-- start EXTRACT TO READ --
In my earlier article Attention Attention! I explained how the doom and crash commentators are really just looking for clicks and attention.
But all market participants are to some degree or at some occasions trying to work out whether (risk) markets are primed for a fall and what information can predict this. And this topic allows me to explore another angle to the extensive analysis we read on social media and mainstream media.
What will predict the next crash?
One thing that I have noticed is that each specialist analyst believes that his or her specialty will provide the crucial evidence, information or reason for a big market move.
Gamma accounts tell us that option dealer positioning will drive big market moves so we should listen to them.
Volatility accounts believe the VIX and/or SKEW Index contains the information we need.
Yield curve experts tell us that the yield curve contains the crucial information.
Monetary policy experts tell us analysing Central Bank decisions will provide the information we need.
And so on…
Talking their book
Once again what we see is that these accounts are just trying to persuade us to follow their niche; they are talking their book.
-- end EXTRACT TO READ --
-- start DATA LINES --
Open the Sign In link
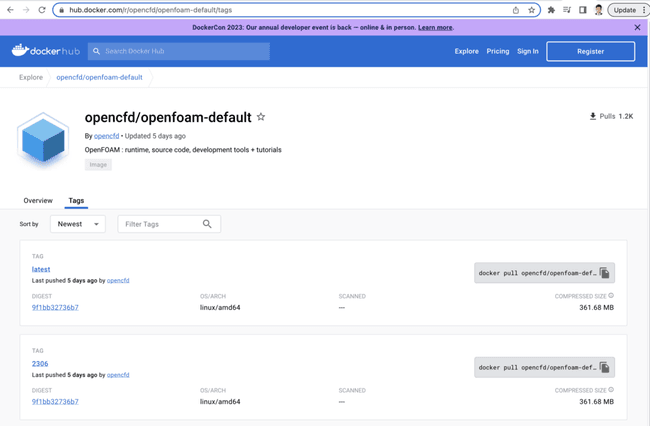The image size is (650, 426). click(x=528, y=51)
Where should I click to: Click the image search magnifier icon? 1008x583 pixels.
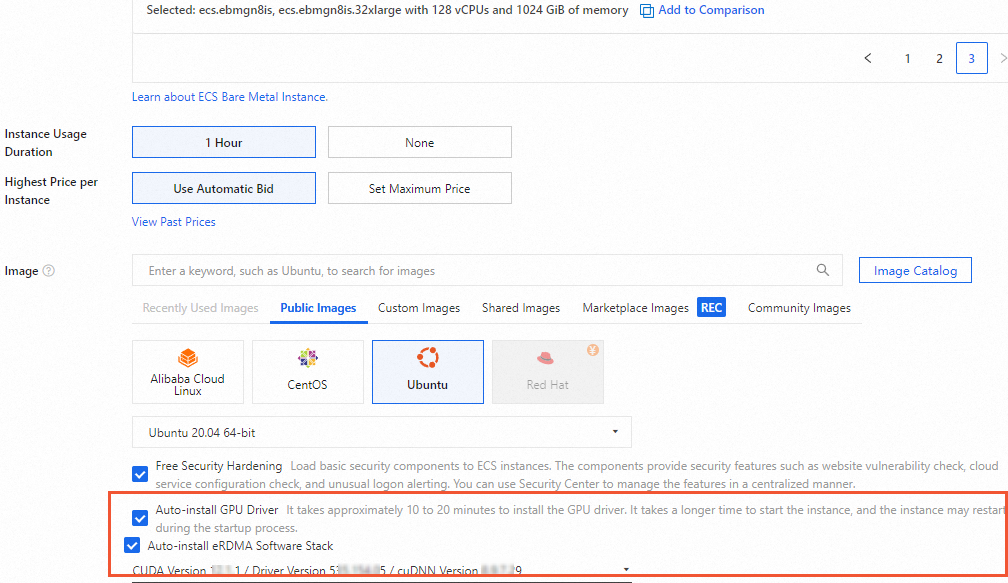tap(823, 270)
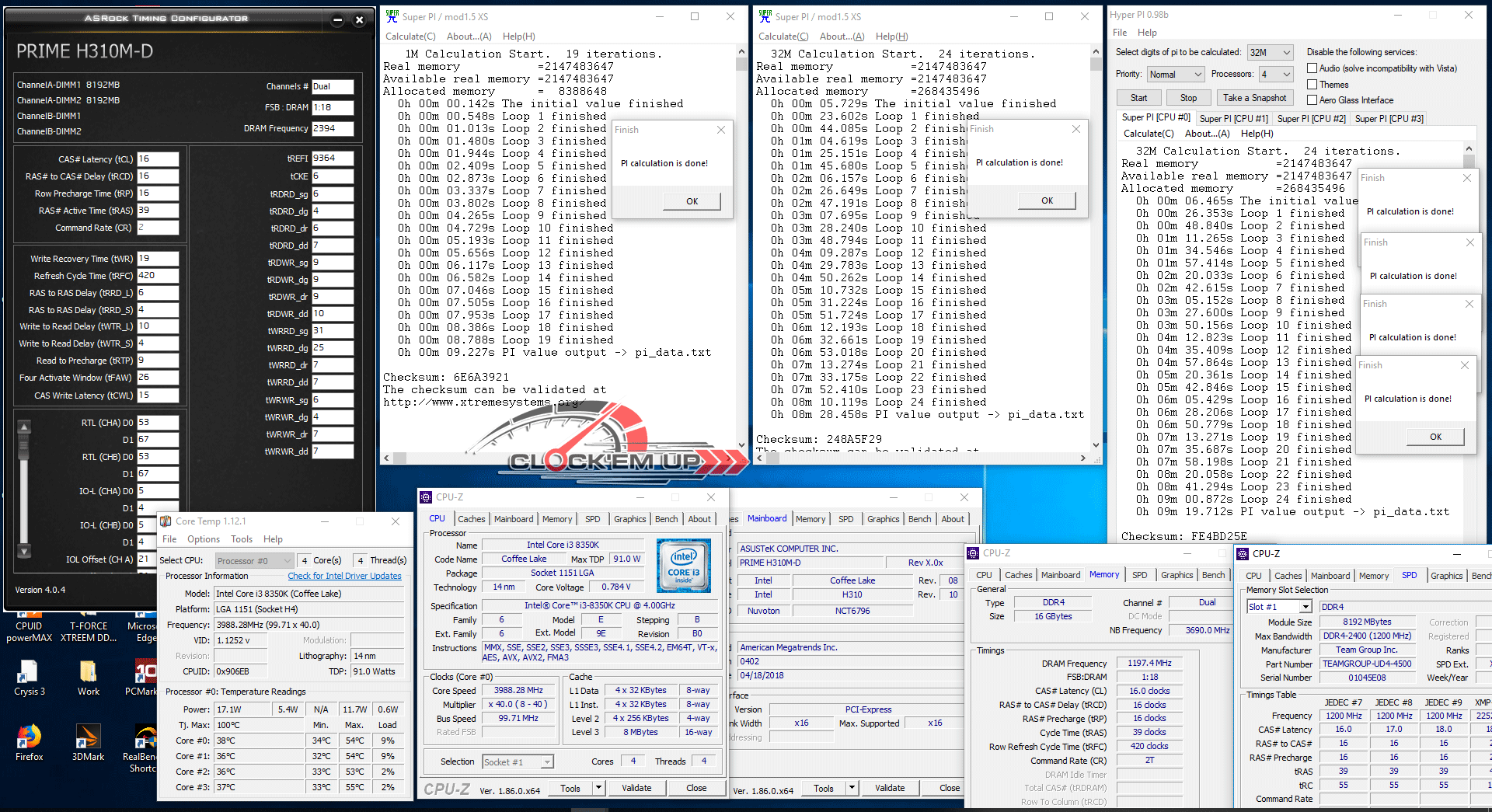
-- end DATA LINES --
[REQUIRED WORK]:
a - Update the market crash commentary by writing out everything from "Volatility accounts believe" down to "the crucial information." with "SKEW Index" replaced by "VVIX".
b - Answer these questions using the market crash commentary.
(i) What is the title of the earlier article the author mentions?
(ii) According to gamma accounts, what will drive big market moves?
(iii) What phrase does the author use for these accounts persuading us to follow their niche?
Rely only on the market crash commentary and leave the data aside.

[SET OF ANSWERS]:
a -
Volatility accounts believe the VIX and/or VVIX contains the information we need.
Yield curve experts tell us that the yield curve contains the crucial information.

b -
(i) Attention Attention!
(ii) Option dealer positioning.
(iii) They are talking their book.